The debate Wallace started Wednesday is one of several which senators are involved in as part of existential talks about how the upper chamber will function in uncharted political waters:

  • Some senators are calling for an end to the daily question period;
  • Conservative Senate leader Claude Carignan is asking the chamber to allow cabinet ministers to field queries from the floor of the Senate as a way to reform question period;
  • Conservative Leo Housakos the former Speaker, is asking the new Speaker, George Furey, to find the government in violation of the rules because they have yet to appoint a government leader in the Senate;
  • Liberal Sen. Terry Mercer has introduced a bill to have Senate elect its Speaker, rather than leave the appointment in the hands of the prime minister.
  • The debates likely won't be wrapped up before the end of the week, when politicians head off for a winter break.

The backdrop to the debates is the ongoing digging by the RCMP into the spending of senators flagged in June's auditor general's report and the Mike Duffy trial, where the Senate's rules and practices are under public scrutiny.
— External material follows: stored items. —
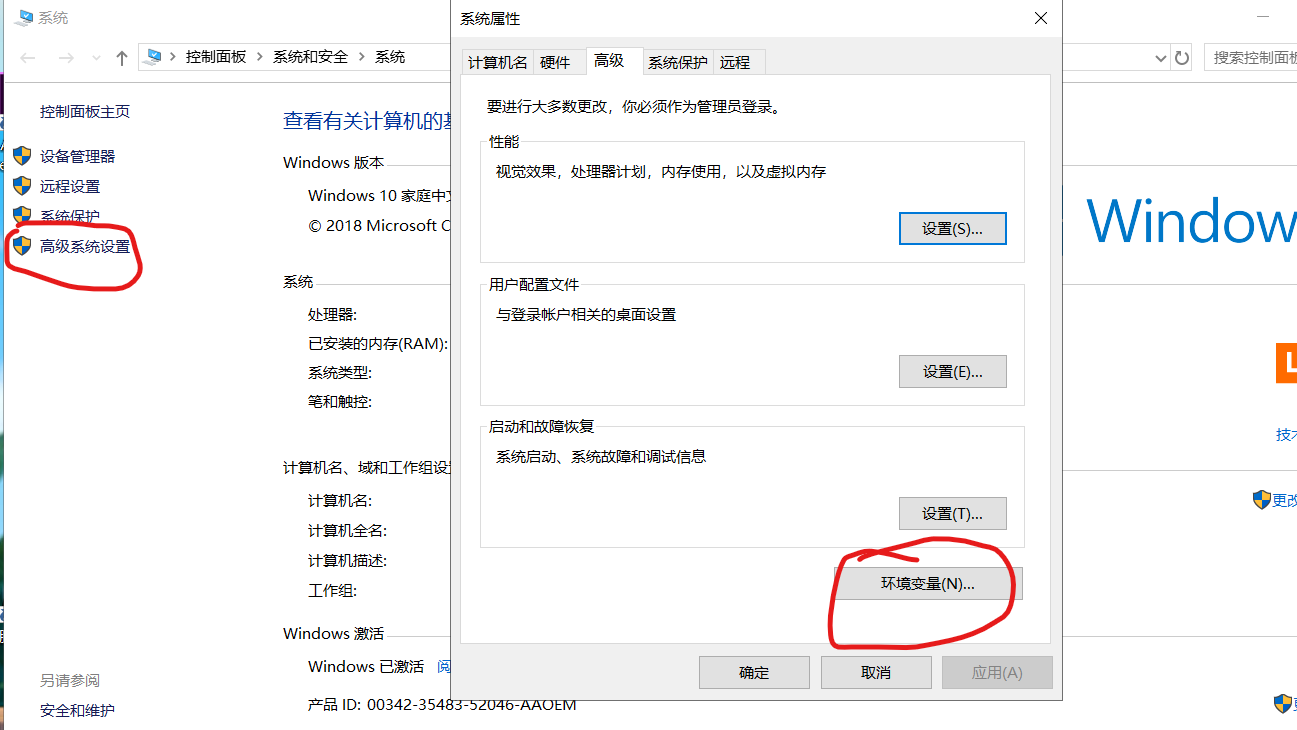Viewport: 1297px width, 730px height.
Task: Click the back navigation arrow
Action: (27, 57)
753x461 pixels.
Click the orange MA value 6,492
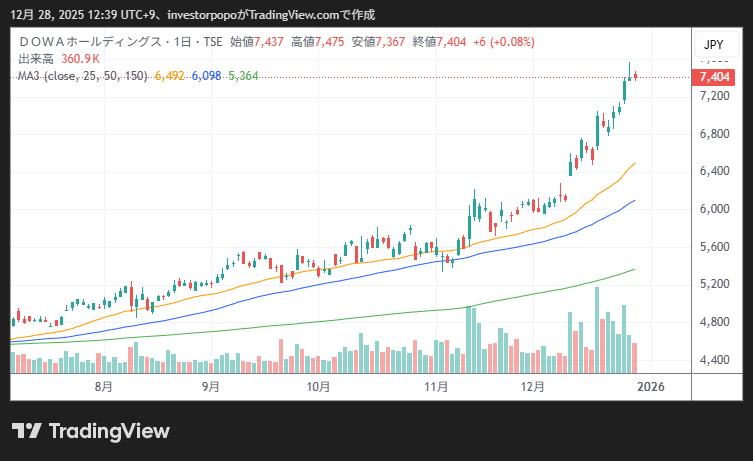pyautogui.click(x=170, y=75)
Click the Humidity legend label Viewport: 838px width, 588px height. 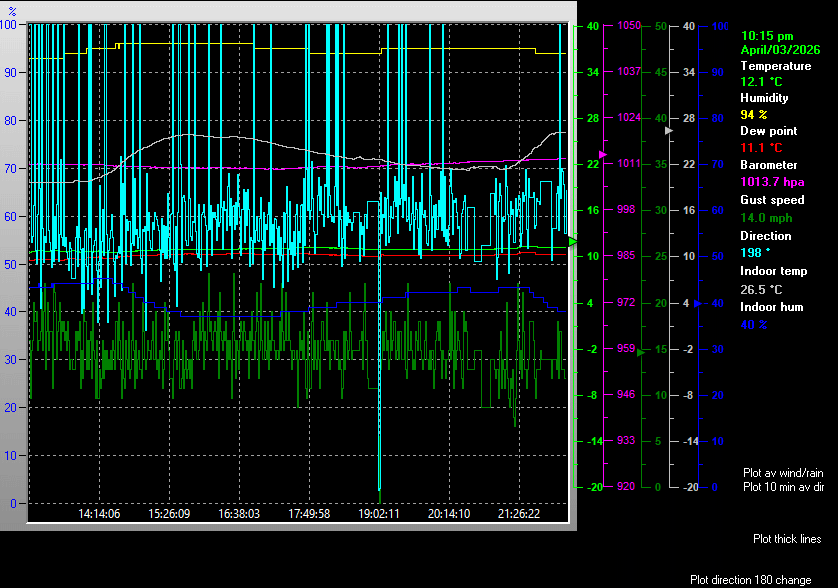pos(764,98)
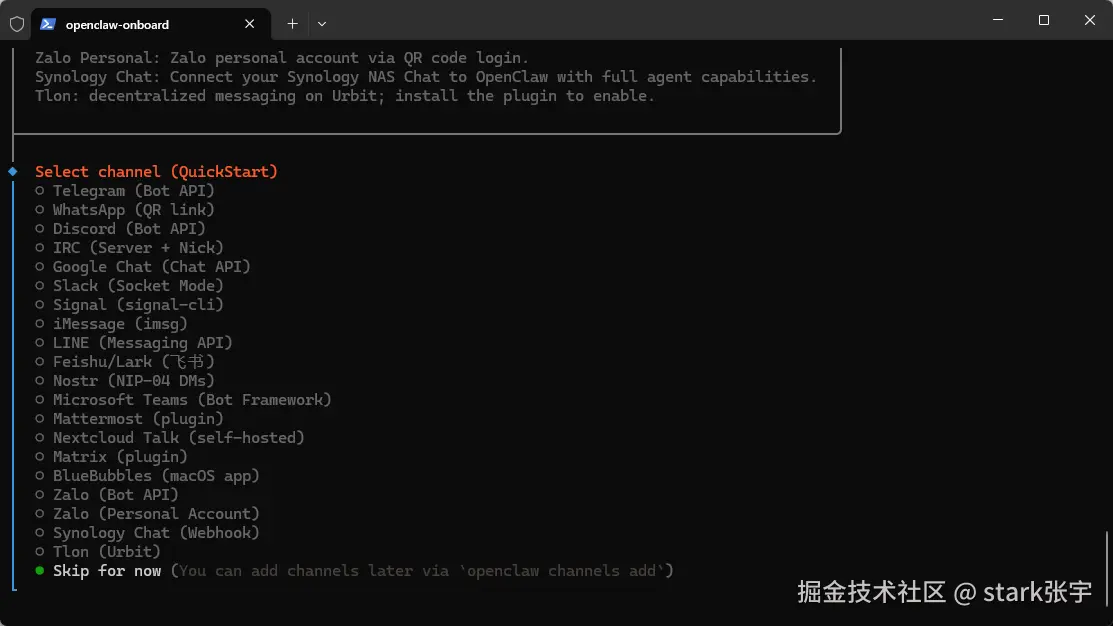1113x626 pixels.
Task: Maximize the terminal window
Action: [x=1044, y=20]
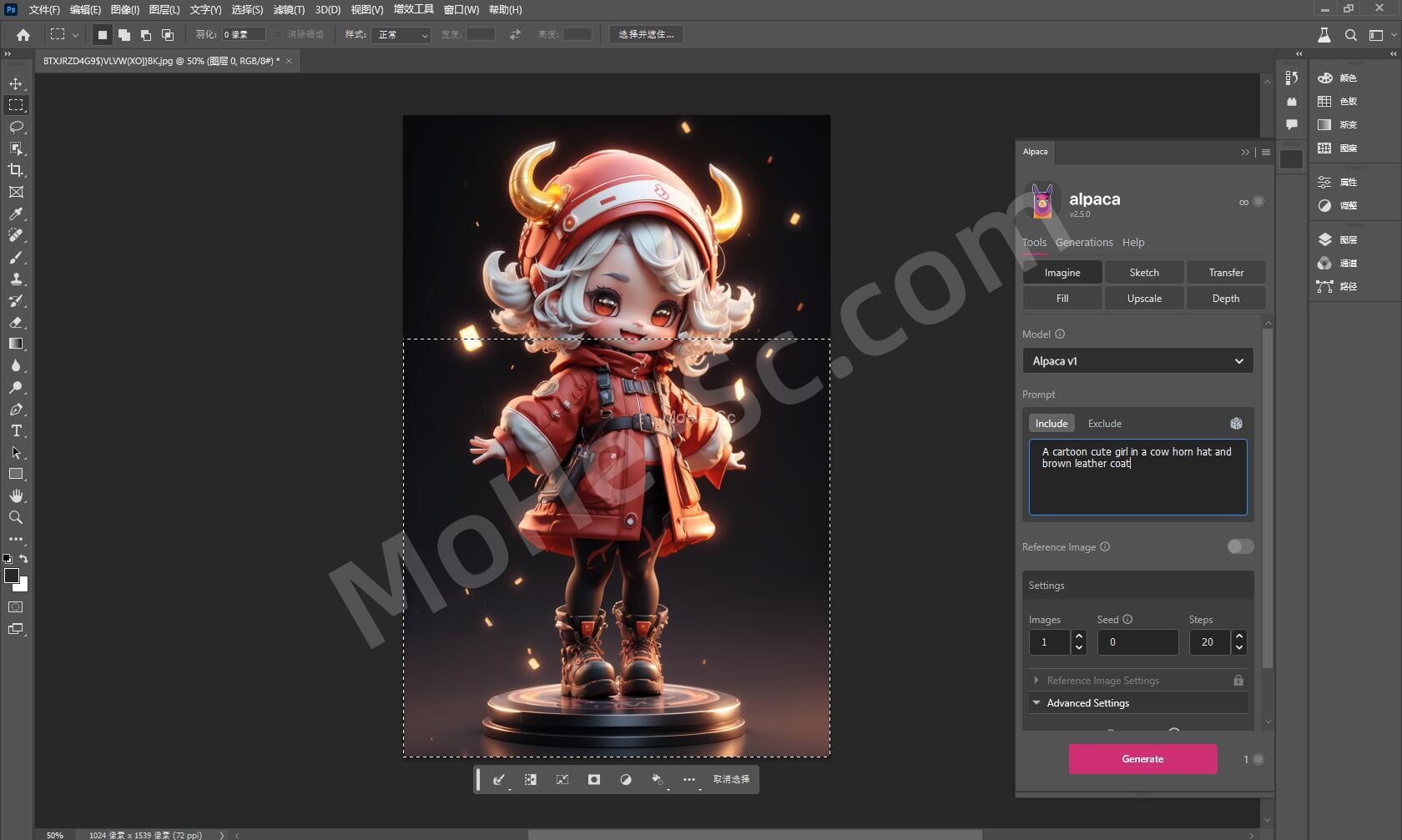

The chamber appears to have little interest in again suspending senators Duffy, Pamela Wallin and Patrick Brazeau as they did two years ago, when the three were sidelined without pay or privileges for the duration of the session. The suspensions ended when Parliament was dissolved for the October election.

Brazeau and Duffy face criminal charges over their Senate expenses, and Wallin has been under the gaze of the RCMP since 2013 for her travel spending. She has not been charged with any crime, nor have any of the allegations against her been tested in court.